Pharmacokinetic and Pharmacodynamic Studies of Tapentadol and its Enhanced Antinociceptive Effect by Flupirtine

Tapentadol (TAP) is a novel centrally acting analgesic that combines two different mechanisms of action, MOR agonist and NE reuptake inhibition. TAP showed lower side effects in humans, as compared to classic opioids. The aim of this study are: i) to assess the pharmacokinetics of tapentadol (TAP) after IV, IM and SC injection in healthy cats; ii) to assess the pharmacokinetics of TAP after IV and IM injection in healthy goats; iii) to evaluate the pharmacokinetic/pharmacodynamics (PK/PD) relationship in turtles, after a single IM injection of TAP; iv) to determine the antinociceptive effect of TAP and flupirtine (FLP) in rats when administered separately or in combination, as well as their synergistic interaction.

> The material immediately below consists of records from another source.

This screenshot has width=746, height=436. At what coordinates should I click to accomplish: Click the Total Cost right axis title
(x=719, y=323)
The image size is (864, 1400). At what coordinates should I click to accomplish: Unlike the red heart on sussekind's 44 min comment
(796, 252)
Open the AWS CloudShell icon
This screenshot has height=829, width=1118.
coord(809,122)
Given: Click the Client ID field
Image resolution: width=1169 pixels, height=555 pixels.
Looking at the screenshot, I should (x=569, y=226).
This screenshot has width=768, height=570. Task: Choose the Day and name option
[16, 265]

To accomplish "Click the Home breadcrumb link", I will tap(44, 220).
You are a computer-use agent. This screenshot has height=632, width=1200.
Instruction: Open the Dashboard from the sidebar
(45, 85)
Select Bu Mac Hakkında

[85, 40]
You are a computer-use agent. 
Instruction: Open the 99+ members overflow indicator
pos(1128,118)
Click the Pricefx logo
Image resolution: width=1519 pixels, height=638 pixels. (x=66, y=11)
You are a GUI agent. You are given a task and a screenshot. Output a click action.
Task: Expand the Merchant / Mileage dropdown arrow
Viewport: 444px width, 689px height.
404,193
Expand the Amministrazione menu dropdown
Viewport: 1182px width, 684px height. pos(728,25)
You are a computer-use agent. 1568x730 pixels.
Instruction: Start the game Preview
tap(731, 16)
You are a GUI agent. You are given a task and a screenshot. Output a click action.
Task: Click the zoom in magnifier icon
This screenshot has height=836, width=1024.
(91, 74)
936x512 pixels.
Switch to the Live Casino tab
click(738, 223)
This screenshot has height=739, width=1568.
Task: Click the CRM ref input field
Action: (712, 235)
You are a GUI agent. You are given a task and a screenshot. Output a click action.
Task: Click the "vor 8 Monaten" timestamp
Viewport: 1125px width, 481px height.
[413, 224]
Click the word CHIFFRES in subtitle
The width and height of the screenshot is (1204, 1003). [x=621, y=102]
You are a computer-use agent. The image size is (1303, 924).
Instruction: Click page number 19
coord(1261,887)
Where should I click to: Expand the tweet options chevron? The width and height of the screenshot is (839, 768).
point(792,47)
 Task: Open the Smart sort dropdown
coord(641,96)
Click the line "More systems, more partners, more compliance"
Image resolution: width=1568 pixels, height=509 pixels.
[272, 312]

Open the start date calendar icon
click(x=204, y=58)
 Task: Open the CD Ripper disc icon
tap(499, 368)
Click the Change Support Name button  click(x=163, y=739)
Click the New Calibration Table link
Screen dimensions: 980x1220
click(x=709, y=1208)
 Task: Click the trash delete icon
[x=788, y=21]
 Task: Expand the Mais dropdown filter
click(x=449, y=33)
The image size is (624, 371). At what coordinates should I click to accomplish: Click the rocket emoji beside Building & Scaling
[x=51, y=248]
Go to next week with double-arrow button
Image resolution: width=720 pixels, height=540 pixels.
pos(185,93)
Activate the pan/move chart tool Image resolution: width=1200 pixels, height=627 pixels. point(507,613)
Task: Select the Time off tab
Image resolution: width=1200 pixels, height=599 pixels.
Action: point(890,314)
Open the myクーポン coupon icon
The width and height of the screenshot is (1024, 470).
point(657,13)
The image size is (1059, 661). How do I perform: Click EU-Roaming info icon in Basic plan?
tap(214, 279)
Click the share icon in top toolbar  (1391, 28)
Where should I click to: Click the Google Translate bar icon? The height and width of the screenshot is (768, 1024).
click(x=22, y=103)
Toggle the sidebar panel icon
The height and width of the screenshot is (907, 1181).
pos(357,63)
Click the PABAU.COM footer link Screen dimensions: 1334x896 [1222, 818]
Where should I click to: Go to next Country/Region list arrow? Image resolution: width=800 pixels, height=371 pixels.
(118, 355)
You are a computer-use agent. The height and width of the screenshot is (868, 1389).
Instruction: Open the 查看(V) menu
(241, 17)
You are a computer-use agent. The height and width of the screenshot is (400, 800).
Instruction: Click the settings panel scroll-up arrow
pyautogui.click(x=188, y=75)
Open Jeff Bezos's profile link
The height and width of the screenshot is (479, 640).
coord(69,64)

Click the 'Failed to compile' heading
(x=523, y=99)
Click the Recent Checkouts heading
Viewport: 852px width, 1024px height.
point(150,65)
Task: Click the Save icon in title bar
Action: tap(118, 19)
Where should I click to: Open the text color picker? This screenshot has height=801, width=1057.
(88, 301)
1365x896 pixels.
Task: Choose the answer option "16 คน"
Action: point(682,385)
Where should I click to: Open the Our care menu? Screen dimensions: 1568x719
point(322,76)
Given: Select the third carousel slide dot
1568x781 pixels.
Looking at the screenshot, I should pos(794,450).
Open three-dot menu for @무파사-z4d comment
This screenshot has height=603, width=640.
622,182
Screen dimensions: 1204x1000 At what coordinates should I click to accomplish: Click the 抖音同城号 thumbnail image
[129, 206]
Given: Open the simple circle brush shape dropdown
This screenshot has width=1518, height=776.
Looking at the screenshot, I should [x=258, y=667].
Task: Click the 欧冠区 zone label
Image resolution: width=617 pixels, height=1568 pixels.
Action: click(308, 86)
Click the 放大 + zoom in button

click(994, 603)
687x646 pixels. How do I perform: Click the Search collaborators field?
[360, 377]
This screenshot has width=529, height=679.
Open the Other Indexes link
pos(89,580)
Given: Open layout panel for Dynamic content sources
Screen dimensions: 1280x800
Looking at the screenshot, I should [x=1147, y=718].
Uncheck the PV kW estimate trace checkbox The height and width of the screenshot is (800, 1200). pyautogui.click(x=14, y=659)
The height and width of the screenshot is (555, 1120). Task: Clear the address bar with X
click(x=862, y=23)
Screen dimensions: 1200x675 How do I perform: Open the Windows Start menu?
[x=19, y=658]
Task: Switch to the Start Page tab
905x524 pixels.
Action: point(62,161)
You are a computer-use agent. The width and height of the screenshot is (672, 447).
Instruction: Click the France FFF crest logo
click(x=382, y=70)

The dose rate used was 5 mg/kg and the concentrations of TAP in plasma were evaluated using high-performance liquid chromatography. For PD study in turtles, an infrared thermal stimuli was applied to the plantar surface of the turtles’ hind limbs to evaluate the thermal withdrawal latency (TWL). For drug interaction study, the orofacial formalin test was used to assess the synergism between TAP and FLP. The bioavailabilities in cats (IM, 94%; SC, 90%) and goats (IM, 88%) were relatively high. There were large interspecies variations in its half-lives and Tmax between mammals (cats, goats) and reptiles (turtles). TAP showed longer half-life and Tmax in turtles as compared to cats and goats. TAP produced excellent thermal antinociception in turtles. The thermal antinociceptive effect occurred rapidly and lasted as long as 10 hours. A linear relationship (r2 = 0.99) between TAP plasma concentration and effect was found. The combination of TAP and FLP resulted in a synergistic antinociceptive effect. Therefore, this co-administration is considered to enhance the antinociceptive effect of both drugs.